##### Text excerpt #####

My problem is that it always ends up taking more time than I had planned- probably because one thing leads to another. “Today I’ll just clean the glass. No, I really should go over the entire darn thing with my quick-detail spray. Holy cow, those wheels look good but they’d look even better with some tire gel!” If you’re applying it the right way, tire gel alone burns a half-hour of your life. Because the forecast was so nice, I gave my baby the full treatment and she looked like a million bucks.
I wasted another half hour just marveling at her pure beauty and afterwards, hooked up to my trailer, fastened my seatbelt, and we disappeared into the beautiful early evening. Forty minutes later we were shooting north on The PA turnpike’s Northeast Extension when it started to drizzle, followed by a full-blown, ruin-your-shine rainstorm. An un-forecasted, out-of-nowhere storm had just ruined my evening.
I had no choice but to be angry. “That’s it,” I thought to myself. “No more. I’m throwing out all my cleaning paraphernalia as soon as I find a proper receptacle.” After a while, my thoughts turned to all the people who think I’m slightly off base for being so obsessive about my ride. Maybe they’re right. Maybe I am a lunatic. “Of course I am,” I thought. And then, I smiled. I had no choice; all crazy people smile.
Monday and Tuesday were actually two of the easiest “can’t believe they pay me for this” days that I have possibly ever had. The only thing wrong with them was caused by the brain of my truck- the driver information screen kept on flashing up the message of “Maintenance required, Engine ECU.” I would push the button to exit the screen and it would flash right back. Sometimes it would go away on its own, but it always came back. There were no physical deficiencies; she was still running at the top of her game. I put the situation in the back of my mind, cranked up the love songs and hammered on down the highway.
On my way home from the Pittsburgh region Tuesday evening, those in charge of my whereabouts informed me I would be heading to Massachusetts for Thursday deliveries. Within a few minutes, I had concocted a brilliant plan: since I was heading right by my house off of interstate 78, I would just stop there for the night and park the truck at a nearby lot. In the morning, I’d quickly give my horse a quality hand bath and then gallop on up to Mass. I could even wash the top, the wheels and get her back to where she was before that rogue rain storm ruined everything! And so I did (including another half hour of just applying tire gel!) She looked like a million bucks once again and I headed back to the yard to get my freshly stuffed trailer and head for the hills. Once in the yard, I got at least three compliments on how good she looked from three different people, one of which was our mechanic. Just before he and I parted ways, I made the unfortunate mistake of saying “by the way, she’s been acting up lately, telling me there is something wrong with the engine ECU or some nonsense………”
“Are you in a hurry” he asked
“Not really, but I’d like to get up there sometime before the all the leaves fall off the trees and the snow starts to fall.”
“Stop by the shop [up the road], they have a laptop they can plug in and tell if we need to order parts.”
“10-4.”

##### Supplied records #####

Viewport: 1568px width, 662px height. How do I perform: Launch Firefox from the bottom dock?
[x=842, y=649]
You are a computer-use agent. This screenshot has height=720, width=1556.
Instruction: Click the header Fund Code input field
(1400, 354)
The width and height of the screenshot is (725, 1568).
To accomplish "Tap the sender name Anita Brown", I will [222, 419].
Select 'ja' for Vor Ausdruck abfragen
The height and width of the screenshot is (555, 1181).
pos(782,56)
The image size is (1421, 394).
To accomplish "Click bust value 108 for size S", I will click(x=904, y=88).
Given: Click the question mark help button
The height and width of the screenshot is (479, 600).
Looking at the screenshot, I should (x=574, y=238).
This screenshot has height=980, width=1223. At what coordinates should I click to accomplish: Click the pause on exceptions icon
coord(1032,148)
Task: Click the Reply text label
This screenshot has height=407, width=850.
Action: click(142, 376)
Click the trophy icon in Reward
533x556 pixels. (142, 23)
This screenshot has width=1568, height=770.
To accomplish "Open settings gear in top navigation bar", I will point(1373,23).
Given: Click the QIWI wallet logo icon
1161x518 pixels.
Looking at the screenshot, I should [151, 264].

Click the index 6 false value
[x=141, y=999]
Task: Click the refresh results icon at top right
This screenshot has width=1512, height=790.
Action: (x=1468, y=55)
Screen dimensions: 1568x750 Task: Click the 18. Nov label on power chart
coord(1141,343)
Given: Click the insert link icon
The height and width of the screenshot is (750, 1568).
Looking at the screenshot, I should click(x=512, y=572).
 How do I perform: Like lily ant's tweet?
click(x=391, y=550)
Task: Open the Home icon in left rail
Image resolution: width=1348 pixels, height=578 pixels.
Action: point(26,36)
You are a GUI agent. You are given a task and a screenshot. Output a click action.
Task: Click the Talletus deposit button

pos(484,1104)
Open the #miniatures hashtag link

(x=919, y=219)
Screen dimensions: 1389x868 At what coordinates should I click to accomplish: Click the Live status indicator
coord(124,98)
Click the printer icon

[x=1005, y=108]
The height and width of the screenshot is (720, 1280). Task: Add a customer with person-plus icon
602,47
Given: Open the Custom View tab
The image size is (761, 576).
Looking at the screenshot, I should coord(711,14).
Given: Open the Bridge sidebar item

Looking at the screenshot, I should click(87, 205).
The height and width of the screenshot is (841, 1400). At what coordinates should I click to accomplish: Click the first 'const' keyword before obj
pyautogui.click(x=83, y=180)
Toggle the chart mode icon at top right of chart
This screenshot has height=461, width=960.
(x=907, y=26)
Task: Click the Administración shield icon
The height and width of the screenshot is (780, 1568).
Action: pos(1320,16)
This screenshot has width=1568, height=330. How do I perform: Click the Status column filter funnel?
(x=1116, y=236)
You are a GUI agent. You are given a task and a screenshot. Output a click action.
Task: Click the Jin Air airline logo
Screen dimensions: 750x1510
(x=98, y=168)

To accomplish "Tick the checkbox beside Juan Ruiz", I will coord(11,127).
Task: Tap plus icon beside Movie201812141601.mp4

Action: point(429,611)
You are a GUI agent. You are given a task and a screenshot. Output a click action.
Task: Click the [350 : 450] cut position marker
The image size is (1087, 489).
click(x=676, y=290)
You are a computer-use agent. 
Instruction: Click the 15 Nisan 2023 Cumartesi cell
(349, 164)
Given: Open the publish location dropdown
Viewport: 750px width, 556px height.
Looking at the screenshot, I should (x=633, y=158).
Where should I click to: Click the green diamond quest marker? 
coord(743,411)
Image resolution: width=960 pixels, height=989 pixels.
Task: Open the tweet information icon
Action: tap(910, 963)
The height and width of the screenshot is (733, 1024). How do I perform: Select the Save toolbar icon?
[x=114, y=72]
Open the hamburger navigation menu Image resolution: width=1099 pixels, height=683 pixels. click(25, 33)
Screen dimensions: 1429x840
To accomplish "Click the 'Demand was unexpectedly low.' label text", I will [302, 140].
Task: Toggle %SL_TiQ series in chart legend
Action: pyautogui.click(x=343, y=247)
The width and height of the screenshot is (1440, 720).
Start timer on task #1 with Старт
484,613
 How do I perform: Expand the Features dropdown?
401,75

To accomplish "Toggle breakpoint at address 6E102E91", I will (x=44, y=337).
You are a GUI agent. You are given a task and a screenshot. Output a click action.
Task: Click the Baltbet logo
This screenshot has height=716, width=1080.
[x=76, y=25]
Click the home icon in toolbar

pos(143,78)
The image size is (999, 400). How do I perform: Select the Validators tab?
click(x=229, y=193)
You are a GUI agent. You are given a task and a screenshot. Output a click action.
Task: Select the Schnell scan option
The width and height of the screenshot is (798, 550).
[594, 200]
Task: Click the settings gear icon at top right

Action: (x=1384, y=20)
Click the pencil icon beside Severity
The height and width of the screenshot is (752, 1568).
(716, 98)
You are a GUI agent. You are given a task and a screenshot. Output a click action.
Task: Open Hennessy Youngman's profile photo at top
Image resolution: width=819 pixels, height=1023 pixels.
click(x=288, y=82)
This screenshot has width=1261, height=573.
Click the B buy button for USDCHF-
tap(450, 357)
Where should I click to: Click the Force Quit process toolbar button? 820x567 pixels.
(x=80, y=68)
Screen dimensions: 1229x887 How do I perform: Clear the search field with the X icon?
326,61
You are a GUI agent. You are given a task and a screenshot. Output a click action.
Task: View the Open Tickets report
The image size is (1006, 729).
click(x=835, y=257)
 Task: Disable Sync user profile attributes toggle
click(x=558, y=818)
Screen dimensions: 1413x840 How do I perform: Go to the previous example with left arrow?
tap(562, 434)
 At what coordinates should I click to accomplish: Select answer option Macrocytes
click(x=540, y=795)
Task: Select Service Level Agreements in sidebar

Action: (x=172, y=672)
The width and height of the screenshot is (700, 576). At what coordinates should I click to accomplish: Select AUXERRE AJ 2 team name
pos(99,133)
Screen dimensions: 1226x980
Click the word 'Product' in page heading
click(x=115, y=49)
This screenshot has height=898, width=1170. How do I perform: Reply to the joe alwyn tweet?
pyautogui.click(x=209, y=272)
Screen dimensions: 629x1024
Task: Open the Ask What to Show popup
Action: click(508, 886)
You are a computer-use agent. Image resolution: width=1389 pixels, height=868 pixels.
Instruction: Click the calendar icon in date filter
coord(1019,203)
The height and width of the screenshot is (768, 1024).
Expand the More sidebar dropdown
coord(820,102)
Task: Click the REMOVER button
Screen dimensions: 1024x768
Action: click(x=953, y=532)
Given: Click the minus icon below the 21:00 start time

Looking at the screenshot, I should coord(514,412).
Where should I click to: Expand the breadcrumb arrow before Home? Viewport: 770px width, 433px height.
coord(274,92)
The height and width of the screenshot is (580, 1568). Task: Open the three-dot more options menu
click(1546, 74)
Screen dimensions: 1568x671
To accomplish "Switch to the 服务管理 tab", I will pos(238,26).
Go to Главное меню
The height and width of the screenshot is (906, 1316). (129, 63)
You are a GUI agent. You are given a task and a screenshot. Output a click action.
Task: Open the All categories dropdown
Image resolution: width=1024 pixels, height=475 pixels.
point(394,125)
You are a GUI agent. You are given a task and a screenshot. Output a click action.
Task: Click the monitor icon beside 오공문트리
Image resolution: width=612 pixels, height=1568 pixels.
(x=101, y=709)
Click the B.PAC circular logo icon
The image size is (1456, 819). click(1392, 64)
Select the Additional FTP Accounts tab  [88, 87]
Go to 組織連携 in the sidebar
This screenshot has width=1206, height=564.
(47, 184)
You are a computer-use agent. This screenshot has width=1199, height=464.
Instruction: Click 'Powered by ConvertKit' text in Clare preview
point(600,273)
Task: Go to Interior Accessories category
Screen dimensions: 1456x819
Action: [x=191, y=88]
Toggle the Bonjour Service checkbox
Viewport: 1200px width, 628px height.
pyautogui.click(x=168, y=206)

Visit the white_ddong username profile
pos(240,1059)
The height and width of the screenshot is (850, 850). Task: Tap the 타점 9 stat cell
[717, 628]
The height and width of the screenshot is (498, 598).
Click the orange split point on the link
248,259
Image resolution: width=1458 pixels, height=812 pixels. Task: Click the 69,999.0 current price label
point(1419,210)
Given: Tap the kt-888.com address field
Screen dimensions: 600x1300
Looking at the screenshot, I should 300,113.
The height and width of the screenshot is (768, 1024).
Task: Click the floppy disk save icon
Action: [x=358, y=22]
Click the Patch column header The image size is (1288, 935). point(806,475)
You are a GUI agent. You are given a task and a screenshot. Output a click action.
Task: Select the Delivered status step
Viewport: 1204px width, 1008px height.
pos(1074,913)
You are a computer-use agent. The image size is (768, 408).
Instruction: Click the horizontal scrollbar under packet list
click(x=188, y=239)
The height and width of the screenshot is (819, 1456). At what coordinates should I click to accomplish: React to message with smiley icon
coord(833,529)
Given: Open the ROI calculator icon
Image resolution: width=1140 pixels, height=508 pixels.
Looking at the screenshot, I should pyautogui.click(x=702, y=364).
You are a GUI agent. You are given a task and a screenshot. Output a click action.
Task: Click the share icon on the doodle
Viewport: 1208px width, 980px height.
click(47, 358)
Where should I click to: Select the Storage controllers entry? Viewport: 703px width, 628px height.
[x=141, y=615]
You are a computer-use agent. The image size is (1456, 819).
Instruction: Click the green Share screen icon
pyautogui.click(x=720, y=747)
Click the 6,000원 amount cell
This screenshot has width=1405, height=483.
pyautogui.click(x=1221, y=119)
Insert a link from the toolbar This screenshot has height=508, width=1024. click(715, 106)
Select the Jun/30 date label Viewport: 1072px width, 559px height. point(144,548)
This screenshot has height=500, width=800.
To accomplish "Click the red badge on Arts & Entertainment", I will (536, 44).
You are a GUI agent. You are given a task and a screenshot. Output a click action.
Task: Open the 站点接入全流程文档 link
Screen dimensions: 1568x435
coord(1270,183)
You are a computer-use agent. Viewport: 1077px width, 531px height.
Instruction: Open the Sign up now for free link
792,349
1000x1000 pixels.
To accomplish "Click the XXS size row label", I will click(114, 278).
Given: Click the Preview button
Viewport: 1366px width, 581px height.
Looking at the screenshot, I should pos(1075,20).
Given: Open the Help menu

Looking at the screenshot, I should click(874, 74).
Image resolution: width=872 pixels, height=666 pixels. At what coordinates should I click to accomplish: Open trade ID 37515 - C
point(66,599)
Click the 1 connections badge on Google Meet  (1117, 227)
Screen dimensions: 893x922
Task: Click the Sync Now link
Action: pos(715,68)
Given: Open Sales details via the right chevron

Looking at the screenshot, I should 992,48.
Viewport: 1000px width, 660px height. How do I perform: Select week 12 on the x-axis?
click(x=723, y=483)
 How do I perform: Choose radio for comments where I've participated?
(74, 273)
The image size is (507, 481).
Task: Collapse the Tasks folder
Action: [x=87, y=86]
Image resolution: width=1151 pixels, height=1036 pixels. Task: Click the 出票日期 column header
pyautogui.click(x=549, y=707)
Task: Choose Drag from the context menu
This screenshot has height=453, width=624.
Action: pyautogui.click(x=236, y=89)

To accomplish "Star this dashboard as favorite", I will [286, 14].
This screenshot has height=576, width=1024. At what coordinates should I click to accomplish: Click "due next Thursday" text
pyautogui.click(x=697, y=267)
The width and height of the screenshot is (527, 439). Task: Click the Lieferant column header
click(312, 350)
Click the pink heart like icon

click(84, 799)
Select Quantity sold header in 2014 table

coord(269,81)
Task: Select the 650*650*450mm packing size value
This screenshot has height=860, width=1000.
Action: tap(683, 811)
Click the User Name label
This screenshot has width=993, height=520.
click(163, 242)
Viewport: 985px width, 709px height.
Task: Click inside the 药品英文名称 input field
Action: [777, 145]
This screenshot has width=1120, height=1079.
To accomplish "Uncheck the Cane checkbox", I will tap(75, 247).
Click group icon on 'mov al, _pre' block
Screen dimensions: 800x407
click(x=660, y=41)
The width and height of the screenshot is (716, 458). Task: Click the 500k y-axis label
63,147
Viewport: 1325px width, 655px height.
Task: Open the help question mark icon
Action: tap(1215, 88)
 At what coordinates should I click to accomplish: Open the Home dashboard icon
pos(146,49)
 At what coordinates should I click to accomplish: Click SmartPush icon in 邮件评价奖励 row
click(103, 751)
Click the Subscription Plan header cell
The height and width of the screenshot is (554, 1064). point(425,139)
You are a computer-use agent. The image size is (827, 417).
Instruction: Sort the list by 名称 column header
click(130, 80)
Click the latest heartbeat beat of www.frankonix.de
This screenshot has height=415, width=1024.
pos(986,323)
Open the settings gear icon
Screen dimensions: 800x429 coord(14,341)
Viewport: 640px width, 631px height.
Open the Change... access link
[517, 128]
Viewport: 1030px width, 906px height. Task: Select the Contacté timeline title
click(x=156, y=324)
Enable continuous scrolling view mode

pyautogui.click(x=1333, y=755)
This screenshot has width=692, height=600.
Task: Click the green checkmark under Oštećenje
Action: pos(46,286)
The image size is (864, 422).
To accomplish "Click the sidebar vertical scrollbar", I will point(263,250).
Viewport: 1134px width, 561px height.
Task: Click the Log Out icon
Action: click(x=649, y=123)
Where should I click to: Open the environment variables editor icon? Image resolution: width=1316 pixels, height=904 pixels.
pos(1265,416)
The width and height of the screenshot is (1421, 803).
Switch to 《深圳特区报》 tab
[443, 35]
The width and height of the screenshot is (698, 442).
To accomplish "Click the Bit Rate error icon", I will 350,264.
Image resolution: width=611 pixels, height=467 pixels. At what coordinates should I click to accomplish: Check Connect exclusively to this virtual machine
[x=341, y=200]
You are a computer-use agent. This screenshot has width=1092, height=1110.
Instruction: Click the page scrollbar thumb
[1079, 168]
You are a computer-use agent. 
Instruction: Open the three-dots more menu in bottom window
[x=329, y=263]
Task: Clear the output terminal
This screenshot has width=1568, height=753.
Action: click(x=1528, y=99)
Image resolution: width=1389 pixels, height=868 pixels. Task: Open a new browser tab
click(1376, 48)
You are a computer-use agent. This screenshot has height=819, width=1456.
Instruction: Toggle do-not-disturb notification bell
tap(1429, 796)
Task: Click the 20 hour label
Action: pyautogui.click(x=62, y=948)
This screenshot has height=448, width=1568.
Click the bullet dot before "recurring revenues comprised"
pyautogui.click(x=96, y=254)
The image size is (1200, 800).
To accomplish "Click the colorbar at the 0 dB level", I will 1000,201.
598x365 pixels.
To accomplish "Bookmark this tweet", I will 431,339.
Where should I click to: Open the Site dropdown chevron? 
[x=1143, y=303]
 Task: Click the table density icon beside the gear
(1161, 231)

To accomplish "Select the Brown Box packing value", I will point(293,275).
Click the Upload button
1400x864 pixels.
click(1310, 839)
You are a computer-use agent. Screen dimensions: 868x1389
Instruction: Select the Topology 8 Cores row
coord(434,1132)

#####

__Requirement__.
Please retype the truck-detailing story from "I had no choice but" to "crazy people smile.".

__Final result__.
I had no choice but to be angry. “That’s it,” I thought to myself. “No more. I’m throwing out all my cleaning paraphernalia as soon as I find a proper receptacle.” After a while, my thoughts turned to all the people who think I’m slightly off base for being so obsessive about my ride. Maybe they’re right. Maybe I am a lunatic. “Of course I am,” I thought. And then, I smiled. I had no choice; all crazy people smile.